There are few certainties in life, but some things are inevitable. They will happen no matter what we might do or how much we might wish to prevent them. The challenge we all face is how we will deal with those inevitable things.


Benjamin Franklin allegedly said (I say "allegedly" because a lot of things have been attributed to him, as to Mark Twain, that he never actually said), "In this world nothing can be said to be certain, except death and taxes."


There's not a whole lot one can do about death. No matter how safely or healthily one tries to live, death eventually comes to us all. "Death waits for no man," someone wisely observed. And the Bible says, "It is appointed unto men once to die" (Heb. 9:27).


As for taxes, they're inescapable because ubiquitous. I'm reminded of the following poem:


Tax his land, tax his bed, tax the table at which he's fed.

Tax his tractor, tax his mule, teach him taxes are the rule.

Tax his work, tax his pay, he works for peanuts anyway!

Tax his cow, tax his goat, tax his pants, tax his coat.

Tax his ties, tax his shirt, tax his work, tax his dirt.

Tax his tobacco, tax his drink, tax him if he tries to think.

Tax his cigars, tax his beers, if he cries tax his tears.

Tax all he has, then let him know that you won't be done till he has no dough.

When he screams and hollers, then tax him some more. Tax him till he's good and sore.

Then tax his coffin, tax his grave, tax the sod in which he's laid.

Put these words upon his tomb, "Taxes drove me to my doom."

When he's gone, do not relax. It's time to apply the inheritance tax.


And then there's the whole aging thing. That's inevitable, too.

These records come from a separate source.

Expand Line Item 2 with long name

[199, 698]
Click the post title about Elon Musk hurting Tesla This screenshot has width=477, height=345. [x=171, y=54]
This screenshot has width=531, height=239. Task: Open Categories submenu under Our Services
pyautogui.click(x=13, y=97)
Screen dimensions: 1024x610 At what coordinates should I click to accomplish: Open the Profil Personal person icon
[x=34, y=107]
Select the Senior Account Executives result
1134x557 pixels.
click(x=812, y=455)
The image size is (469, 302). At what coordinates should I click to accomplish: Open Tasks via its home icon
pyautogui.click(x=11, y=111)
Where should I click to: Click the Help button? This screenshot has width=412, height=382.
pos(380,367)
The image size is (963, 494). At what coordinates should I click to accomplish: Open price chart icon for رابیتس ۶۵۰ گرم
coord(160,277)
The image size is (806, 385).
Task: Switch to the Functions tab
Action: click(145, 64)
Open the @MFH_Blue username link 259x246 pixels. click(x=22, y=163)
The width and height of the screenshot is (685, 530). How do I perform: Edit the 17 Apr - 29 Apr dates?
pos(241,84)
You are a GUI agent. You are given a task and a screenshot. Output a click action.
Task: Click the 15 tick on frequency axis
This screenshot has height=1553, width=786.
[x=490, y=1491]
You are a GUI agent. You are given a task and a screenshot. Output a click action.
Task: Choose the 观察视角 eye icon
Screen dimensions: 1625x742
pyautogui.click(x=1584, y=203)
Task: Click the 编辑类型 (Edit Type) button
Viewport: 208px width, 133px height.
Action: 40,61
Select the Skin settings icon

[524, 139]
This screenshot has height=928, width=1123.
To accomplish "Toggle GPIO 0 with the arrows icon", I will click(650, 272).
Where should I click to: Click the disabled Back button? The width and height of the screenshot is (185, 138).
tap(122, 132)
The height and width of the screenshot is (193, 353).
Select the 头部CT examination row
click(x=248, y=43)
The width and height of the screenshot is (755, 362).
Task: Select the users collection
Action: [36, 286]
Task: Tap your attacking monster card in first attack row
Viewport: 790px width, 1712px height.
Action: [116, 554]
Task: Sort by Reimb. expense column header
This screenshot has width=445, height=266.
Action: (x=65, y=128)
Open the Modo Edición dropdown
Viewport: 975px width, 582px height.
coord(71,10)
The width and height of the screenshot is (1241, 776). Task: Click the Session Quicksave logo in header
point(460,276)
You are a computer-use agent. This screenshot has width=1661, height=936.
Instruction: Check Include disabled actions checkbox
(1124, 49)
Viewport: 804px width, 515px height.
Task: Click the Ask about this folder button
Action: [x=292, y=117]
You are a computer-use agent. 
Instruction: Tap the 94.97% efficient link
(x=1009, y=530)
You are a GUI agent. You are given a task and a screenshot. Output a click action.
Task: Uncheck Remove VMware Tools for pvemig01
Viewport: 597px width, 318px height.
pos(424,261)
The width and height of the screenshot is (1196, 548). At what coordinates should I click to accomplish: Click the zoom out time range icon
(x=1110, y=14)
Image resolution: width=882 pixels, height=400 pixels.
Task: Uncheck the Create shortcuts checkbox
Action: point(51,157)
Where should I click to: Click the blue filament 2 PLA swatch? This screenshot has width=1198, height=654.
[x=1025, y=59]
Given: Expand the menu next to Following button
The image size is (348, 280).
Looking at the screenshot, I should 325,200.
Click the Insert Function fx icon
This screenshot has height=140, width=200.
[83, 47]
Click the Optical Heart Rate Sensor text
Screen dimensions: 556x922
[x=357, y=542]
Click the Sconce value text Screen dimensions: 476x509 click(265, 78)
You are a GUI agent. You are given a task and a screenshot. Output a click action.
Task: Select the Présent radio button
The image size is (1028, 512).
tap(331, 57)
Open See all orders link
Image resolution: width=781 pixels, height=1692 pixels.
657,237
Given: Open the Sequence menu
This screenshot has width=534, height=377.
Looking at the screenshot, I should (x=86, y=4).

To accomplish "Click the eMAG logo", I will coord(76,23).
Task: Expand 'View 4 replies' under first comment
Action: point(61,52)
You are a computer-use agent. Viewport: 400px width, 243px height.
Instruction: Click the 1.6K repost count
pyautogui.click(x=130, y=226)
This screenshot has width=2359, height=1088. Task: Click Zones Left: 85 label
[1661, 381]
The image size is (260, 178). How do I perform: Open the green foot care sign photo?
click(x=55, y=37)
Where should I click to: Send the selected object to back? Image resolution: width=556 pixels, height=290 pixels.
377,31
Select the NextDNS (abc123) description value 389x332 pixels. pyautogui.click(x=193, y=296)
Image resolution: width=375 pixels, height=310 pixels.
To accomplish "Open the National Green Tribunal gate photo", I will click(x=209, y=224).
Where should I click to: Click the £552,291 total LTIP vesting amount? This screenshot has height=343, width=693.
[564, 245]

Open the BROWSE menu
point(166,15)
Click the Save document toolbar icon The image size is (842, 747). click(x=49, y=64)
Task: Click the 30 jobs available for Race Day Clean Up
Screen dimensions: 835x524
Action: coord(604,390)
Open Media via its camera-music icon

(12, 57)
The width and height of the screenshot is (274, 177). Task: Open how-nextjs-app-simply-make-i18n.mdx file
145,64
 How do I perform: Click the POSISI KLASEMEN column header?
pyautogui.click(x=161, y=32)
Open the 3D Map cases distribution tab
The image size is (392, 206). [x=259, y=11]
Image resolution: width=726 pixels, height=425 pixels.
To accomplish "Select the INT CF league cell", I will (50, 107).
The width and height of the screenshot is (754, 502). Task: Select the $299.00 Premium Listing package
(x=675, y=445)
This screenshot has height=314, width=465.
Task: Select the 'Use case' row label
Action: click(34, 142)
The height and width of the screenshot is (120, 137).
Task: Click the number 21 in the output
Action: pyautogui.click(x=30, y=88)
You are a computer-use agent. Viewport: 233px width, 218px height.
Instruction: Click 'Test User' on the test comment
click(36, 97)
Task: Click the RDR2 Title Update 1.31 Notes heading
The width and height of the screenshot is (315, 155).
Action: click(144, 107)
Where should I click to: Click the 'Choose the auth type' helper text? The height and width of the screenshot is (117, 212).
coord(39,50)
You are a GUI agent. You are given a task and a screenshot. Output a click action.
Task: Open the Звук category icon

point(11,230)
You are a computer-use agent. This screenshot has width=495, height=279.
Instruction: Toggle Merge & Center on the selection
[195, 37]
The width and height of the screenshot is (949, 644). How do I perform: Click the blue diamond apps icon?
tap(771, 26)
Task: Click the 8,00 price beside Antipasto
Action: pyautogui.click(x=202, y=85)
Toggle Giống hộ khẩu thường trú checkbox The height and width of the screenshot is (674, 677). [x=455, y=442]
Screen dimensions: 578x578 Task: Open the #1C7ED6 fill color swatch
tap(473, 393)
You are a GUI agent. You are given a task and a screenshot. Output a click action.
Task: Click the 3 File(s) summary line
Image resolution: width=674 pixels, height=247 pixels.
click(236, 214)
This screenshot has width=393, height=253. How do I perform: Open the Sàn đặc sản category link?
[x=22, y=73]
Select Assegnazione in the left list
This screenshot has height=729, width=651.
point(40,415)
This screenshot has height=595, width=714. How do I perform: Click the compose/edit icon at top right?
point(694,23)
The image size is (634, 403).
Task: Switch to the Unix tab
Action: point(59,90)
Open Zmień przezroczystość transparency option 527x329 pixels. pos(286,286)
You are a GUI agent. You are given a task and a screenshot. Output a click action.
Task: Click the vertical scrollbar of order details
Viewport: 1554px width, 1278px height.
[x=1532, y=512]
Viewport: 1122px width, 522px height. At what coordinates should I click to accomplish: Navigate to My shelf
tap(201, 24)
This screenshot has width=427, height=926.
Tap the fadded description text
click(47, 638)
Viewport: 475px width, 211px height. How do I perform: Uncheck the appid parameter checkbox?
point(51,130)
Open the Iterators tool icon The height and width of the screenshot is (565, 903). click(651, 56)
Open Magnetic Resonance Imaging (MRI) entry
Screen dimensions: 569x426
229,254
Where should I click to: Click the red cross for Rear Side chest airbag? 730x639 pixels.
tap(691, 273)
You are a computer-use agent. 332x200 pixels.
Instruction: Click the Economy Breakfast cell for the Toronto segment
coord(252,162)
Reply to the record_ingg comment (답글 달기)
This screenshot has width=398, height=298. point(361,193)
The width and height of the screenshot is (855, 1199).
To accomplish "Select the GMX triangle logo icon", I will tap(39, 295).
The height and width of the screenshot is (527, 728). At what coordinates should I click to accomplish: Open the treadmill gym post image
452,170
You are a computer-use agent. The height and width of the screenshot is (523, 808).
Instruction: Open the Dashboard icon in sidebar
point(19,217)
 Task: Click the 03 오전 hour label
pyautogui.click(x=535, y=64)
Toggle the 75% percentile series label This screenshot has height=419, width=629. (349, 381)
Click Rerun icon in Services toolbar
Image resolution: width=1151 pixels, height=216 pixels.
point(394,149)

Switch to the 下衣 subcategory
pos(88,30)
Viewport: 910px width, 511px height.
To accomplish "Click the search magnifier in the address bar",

We recall our youth and what we could do "back in the day," but we just can't match those feats now that we've added several decades and more than a few pounds. I think wistfully of how I ran the half mile as my leg of the two-mile relay team in high school. Now I struggle to catch my breath after ascending the stairs to my office. And promptly forget why I came up. Memory loss--that's another inevitability, associated, of course, with the whole aging problem.


I think I'm handling most of the inevitabilities fairly well. I've resigned myself to paying endless taxes. I know that death, too, is coming at my God-appointed time, and I'm trying to be prepared for that final event on this earth. I'm learning to accept the side-effects of the whole aging process: the increasing inability to do the things I used to do, the memory loss (although I seem to be getting better at remembering things from my distant past even while being unable to remember what I had for breakfast), even the growing arthritis in my wrists and fingers.


But I'm struggling with acceptance of one unexpected thing--hair loss.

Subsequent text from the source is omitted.